In 2019 the Hayabusa story looked as though it might be coming to an end, when the model was dropped from Suzuki’s range in Europe and many other markets (though not the States), due to tightening emissions legislation. At the same time the firm was rumoured to be developing a third-generation model featuring turbocharging to give a substantial power increase.
Those rumours were partly true: an updated Hayabusa appeared for 2021 but it had no turbo and its power had been reduced for the first time, to 187bhp: cue predictable outcry on social media. Suzuki had needed to detune the engine for Euro 5 regulations, and couldn’t take the manufacturers’ familiar route of increasing capacity to compensate, because the existing 1340cc was right on the limit.
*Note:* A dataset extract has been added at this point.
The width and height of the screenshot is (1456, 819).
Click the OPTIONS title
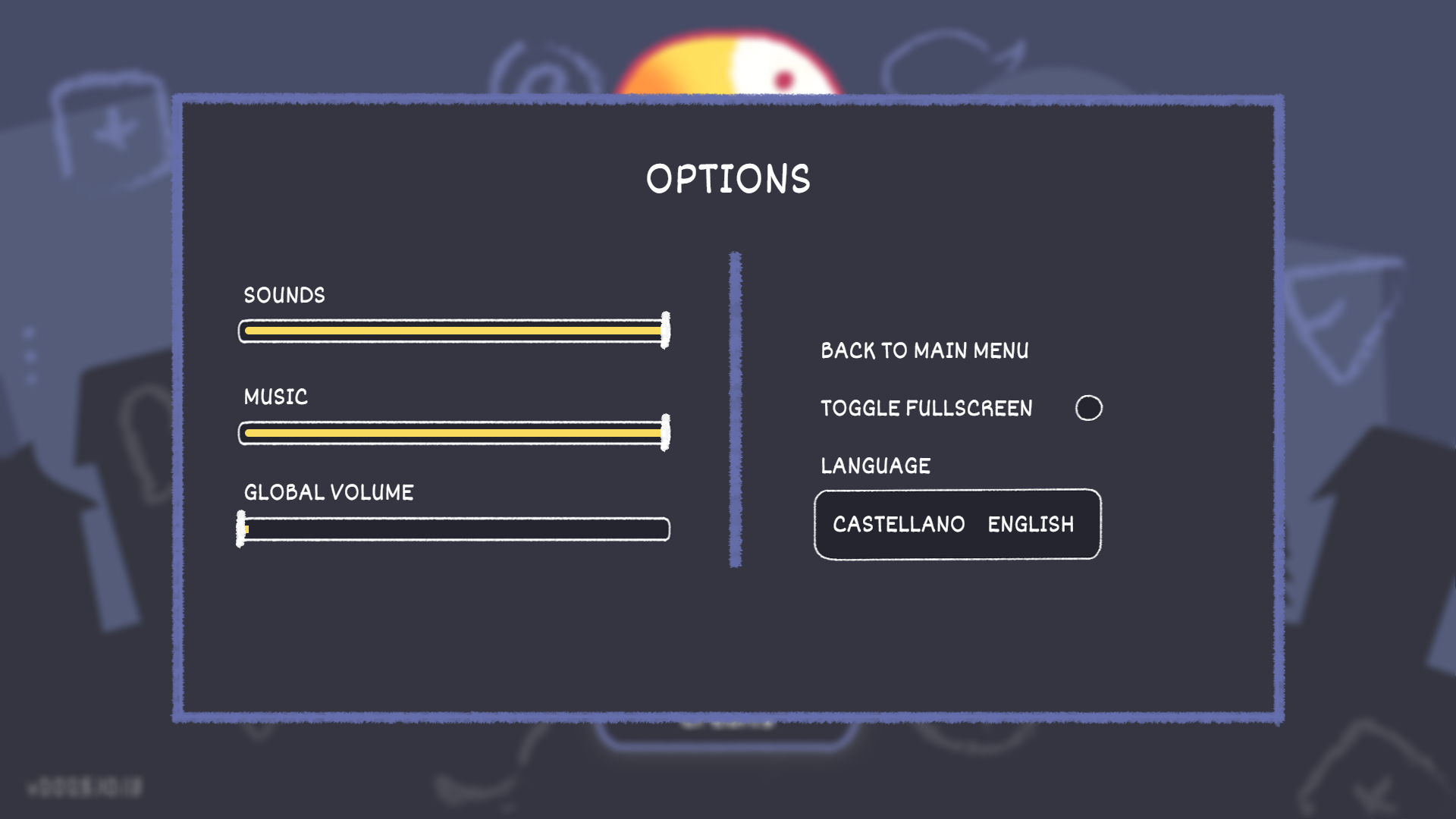727,179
At least the revised cylinder head, injection and exhaust gave a useful boost to midrange performance.
Any notion that losing 7bhp at the top end was a drawback seemed ludicrous on riding this Hayabusa, as it blasted towards its 11,000rpm limit through the gears, helped by the quick-shifter that was now standard fitment. Suzuki was probably justified in claiming that the new bike’s added midrange output made it slightly quicker in most situations. It certainly upheld the model’s reputation for straight-line speed.
Chassis performance was generally fine, too – not surprisingly, given that the major components and geometry were unchanged. Steering was as precise and neutral as ever; the suspension felt well-damped. Occasionally, though, the bike hit a bigger bump with spine-crunching force to provide a painful reminder that the Hayabusa’s rear shock adjustment required an ancient device called a C-spanner, while many modern superbikes offered the refinement of semi-active suspension.
Three years on, the electronics of the current Hayabusa 25th Anniversary remain at the level that many bikes reached more than a decade ago. It has no digital speedometer, self-cancelling indicators, automatic cruise control or even keyless ignition. Instead you get big round dials for speed and revs, and the similarly traditional invitation to scratch the top yoke with a flailing key fob.
Which is just how the hardcore Hayabusa crowd like it. This is a superbike whose roots and reason for existence remain in the last millennium. Amid today’s digital sophistication it’s an analogue anarchist that still packs a hefty punch, and generates adrenaline with every tweak of its throttle. After 25 years the Hayabusa remains in production but must be approaching retirement. It will leave a big gap when it’s gone.